Raw records:

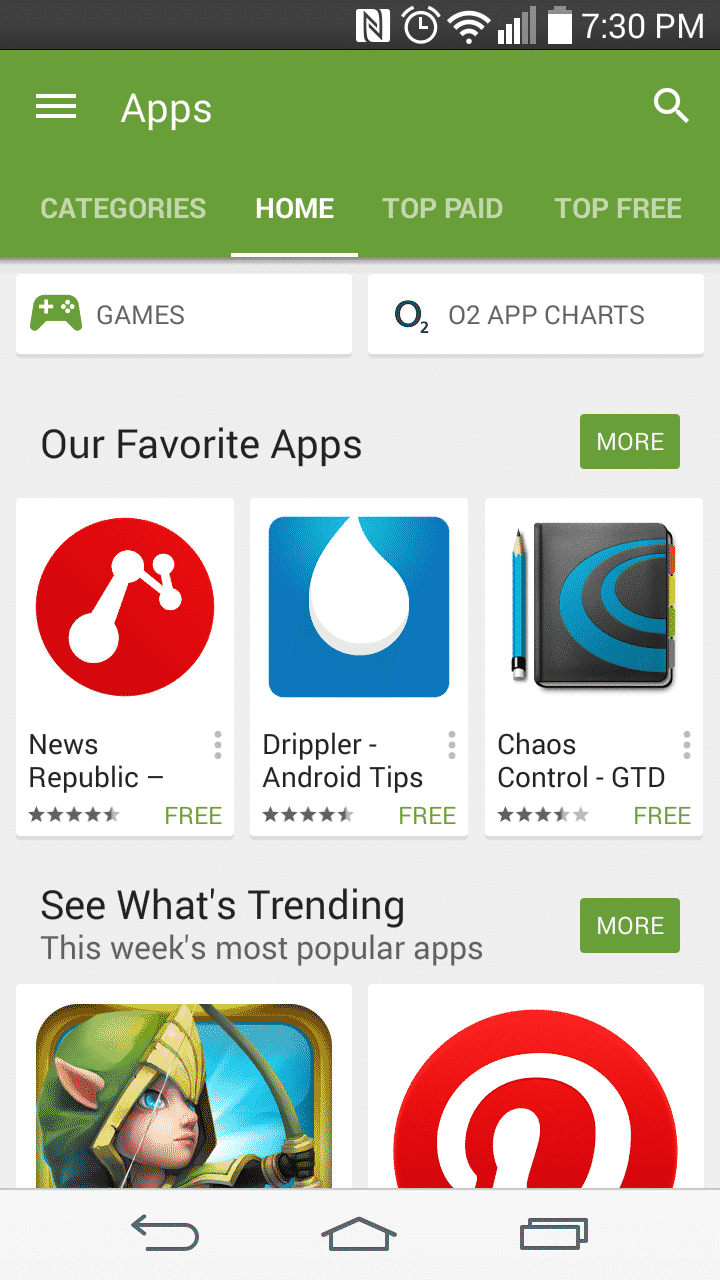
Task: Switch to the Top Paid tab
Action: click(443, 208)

==

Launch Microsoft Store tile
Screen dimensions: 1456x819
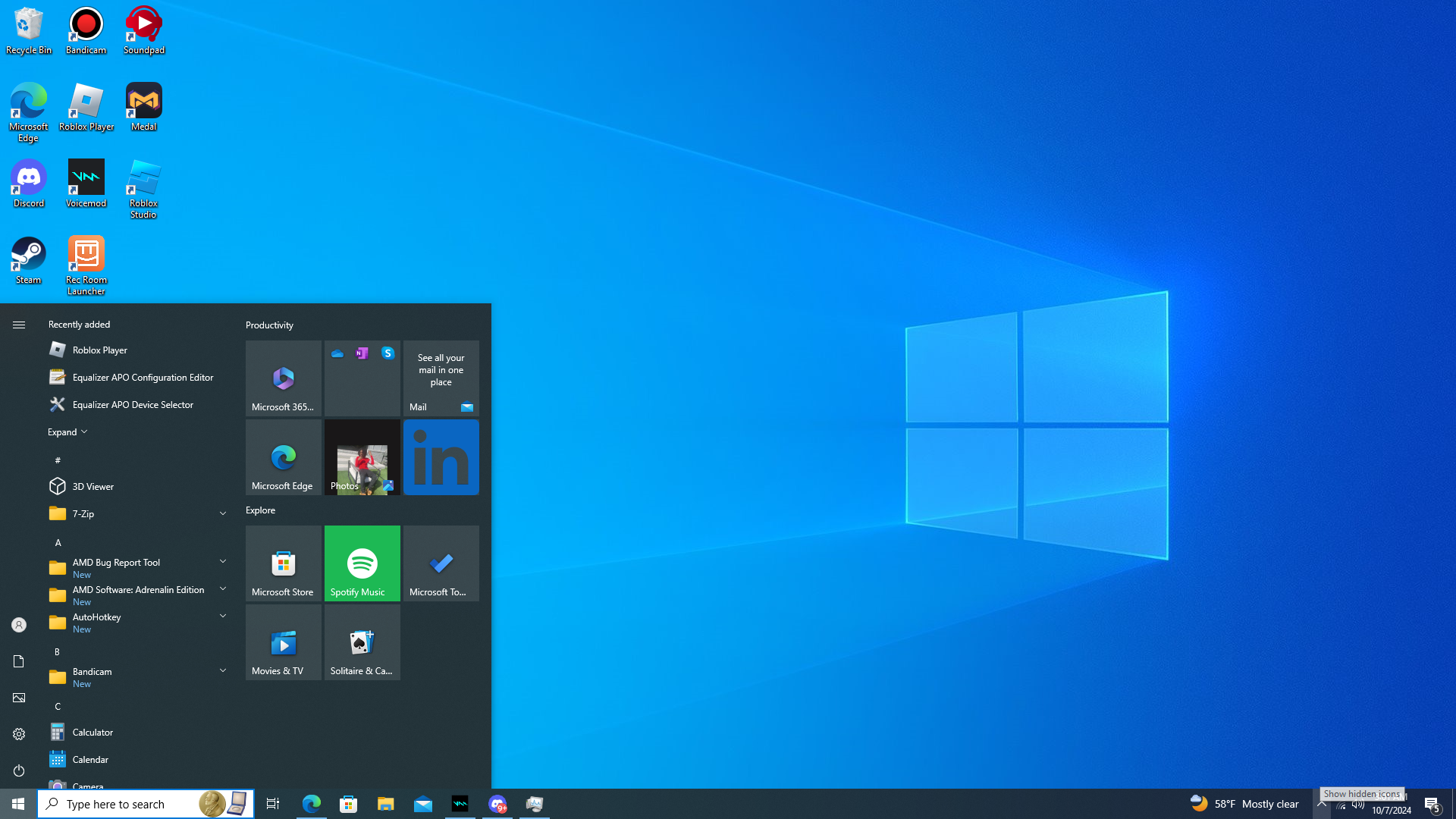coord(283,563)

...

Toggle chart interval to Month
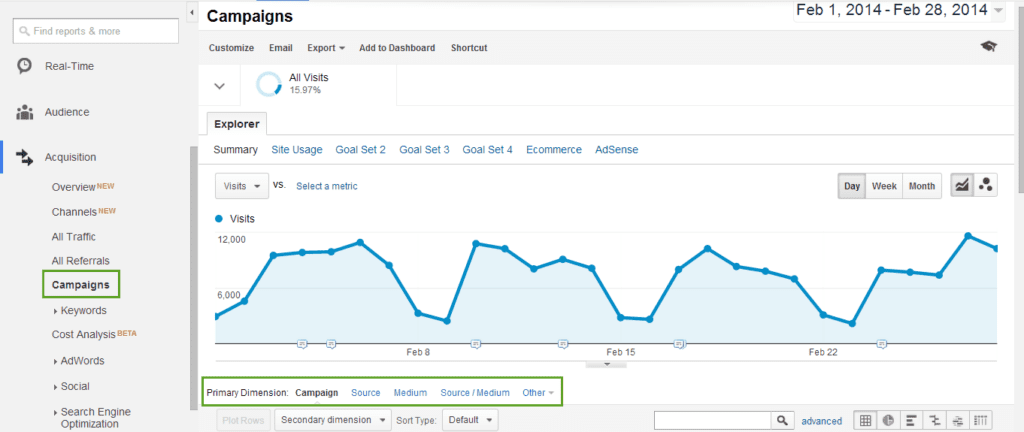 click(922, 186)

Task statement: Copy word for word the data starting with the line that contains "Launch Microsoft Store tile" and going on through the line that contains "coord(283,563)", with both of those lines included. Leave the pictures out of your answer.

Exercise result:
Launch Microsoft Store tile
Screen dimensions: 1456x819
coord(283,563)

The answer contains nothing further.